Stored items

================

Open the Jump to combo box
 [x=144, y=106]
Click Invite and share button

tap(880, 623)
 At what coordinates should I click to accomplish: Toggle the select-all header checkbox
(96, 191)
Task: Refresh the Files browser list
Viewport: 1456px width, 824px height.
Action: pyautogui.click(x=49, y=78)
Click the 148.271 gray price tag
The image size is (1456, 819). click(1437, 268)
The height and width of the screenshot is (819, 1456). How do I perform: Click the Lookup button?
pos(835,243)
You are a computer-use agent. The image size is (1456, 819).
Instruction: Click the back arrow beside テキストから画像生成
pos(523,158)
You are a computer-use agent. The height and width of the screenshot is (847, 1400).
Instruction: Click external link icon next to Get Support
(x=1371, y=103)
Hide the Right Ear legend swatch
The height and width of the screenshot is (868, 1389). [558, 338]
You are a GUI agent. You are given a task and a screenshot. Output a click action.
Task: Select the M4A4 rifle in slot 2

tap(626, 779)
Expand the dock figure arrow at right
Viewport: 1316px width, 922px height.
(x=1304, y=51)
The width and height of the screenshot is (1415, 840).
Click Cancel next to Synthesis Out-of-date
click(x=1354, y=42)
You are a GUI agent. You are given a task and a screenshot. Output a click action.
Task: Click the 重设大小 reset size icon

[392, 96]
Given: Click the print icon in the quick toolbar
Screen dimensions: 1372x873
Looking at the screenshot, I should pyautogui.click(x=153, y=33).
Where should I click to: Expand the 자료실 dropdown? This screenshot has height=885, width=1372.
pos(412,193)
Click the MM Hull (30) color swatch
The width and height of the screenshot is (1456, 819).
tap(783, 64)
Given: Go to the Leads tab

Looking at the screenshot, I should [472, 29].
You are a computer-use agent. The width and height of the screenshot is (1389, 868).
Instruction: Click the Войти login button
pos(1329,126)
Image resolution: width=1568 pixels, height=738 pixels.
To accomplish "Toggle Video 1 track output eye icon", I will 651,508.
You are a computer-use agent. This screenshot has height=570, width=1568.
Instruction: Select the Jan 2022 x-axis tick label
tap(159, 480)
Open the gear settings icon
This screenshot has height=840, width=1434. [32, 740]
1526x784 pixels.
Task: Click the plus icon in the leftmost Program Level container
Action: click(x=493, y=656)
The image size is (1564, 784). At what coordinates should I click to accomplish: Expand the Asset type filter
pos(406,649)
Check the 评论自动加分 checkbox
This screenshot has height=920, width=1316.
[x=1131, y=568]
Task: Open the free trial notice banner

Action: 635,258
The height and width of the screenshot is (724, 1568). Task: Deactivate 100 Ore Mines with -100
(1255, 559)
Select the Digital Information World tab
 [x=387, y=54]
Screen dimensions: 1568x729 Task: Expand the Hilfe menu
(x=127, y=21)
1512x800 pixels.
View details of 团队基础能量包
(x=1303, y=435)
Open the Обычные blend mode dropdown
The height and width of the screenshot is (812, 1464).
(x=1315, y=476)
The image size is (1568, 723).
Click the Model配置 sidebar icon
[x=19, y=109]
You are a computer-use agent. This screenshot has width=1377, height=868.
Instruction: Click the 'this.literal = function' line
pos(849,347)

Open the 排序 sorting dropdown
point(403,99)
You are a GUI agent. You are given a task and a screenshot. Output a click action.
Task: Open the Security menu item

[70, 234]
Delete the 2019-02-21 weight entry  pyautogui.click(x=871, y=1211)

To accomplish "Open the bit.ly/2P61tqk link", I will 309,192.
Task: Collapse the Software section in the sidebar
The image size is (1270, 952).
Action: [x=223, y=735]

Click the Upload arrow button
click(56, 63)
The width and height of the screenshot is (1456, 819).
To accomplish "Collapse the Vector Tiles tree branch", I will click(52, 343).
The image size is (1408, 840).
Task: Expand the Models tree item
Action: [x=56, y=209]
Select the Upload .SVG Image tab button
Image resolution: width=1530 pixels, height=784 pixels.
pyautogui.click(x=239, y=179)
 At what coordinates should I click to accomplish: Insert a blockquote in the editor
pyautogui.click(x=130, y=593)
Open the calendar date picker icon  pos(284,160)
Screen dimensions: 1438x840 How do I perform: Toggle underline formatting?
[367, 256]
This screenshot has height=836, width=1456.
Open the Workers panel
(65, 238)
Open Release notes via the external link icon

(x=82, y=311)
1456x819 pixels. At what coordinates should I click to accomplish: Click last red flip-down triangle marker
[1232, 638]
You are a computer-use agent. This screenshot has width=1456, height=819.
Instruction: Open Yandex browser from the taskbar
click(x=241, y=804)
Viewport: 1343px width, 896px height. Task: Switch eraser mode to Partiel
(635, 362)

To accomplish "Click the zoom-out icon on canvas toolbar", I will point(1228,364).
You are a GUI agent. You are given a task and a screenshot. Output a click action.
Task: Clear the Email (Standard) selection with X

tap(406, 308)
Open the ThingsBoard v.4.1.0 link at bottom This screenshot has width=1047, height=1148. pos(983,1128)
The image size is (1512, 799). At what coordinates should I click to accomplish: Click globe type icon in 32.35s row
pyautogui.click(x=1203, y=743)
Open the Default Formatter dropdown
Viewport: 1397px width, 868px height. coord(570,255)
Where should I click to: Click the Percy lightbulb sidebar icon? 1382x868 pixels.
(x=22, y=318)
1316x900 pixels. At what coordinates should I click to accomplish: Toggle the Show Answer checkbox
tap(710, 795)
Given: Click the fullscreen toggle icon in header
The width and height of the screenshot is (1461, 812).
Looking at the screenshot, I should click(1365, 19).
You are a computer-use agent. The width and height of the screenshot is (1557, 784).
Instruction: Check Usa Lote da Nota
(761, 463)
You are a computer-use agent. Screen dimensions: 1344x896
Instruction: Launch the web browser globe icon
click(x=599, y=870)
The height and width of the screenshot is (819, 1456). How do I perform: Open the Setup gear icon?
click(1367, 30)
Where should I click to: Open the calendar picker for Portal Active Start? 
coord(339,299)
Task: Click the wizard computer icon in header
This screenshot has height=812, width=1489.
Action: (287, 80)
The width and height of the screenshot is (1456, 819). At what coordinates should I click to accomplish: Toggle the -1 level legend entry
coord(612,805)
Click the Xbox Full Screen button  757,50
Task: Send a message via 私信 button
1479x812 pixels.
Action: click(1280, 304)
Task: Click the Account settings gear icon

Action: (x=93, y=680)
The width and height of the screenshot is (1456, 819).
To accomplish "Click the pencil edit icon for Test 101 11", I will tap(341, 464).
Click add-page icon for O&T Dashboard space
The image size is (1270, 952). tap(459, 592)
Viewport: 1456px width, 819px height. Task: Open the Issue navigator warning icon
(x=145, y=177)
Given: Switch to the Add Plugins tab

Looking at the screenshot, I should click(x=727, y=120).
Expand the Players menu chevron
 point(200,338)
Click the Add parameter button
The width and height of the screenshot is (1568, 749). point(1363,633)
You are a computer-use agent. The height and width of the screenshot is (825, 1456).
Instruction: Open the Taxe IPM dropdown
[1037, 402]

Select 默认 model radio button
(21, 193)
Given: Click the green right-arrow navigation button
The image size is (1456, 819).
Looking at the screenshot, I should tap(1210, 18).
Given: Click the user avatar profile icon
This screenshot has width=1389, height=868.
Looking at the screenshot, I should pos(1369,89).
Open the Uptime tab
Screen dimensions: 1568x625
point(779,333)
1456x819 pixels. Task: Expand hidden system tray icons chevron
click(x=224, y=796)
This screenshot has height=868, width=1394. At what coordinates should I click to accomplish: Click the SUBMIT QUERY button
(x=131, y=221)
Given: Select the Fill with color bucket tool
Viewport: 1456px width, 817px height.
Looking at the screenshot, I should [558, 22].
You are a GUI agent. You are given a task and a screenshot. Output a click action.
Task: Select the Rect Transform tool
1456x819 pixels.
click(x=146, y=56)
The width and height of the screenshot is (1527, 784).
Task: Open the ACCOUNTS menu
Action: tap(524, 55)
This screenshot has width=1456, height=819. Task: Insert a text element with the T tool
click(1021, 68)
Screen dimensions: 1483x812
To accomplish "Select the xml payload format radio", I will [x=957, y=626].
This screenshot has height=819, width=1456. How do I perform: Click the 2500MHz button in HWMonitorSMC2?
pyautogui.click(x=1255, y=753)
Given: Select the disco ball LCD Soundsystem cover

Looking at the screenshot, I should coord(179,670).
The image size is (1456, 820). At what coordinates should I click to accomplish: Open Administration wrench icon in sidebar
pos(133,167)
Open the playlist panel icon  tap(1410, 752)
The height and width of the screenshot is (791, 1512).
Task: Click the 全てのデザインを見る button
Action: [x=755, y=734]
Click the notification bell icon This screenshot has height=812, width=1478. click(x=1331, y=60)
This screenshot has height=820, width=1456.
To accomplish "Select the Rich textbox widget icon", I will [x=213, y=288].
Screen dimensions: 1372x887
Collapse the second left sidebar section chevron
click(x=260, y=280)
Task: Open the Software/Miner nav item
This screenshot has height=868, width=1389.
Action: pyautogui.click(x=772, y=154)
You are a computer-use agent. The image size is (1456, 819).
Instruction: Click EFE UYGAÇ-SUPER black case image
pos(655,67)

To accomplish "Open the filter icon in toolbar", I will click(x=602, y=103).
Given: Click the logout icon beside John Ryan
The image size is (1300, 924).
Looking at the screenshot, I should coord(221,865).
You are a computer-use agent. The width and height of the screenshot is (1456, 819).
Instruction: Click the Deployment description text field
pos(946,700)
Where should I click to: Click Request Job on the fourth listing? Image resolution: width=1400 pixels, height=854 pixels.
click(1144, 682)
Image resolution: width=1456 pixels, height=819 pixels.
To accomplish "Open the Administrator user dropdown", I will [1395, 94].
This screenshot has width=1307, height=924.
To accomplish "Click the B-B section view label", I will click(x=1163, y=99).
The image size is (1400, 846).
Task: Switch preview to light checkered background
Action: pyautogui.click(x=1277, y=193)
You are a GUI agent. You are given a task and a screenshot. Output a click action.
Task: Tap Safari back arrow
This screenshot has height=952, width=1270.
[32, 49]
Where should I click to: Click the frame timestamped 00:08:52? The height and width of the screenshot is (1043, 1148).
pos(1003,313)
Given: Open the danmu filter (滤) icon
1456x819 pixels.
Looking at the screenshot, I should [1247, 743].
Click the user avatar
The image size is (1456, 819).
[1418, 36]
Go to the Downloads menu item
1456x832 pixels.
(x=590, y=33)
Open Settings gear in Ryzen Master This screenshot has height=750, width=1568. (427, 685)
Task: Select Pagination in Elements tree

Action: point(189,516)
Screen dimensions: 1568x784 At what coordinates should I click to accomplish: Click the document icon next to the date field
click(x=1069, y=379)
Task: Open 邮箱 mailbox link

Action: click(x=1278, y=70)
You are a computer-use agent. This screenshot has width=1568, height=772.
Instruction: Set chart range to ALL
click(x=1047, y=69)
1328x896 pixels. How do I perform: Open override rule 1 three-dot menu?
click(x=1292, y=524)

================

Action item: The answer should be nothing but the number of lines in this data that include "toolbar".

Exercise solution: 3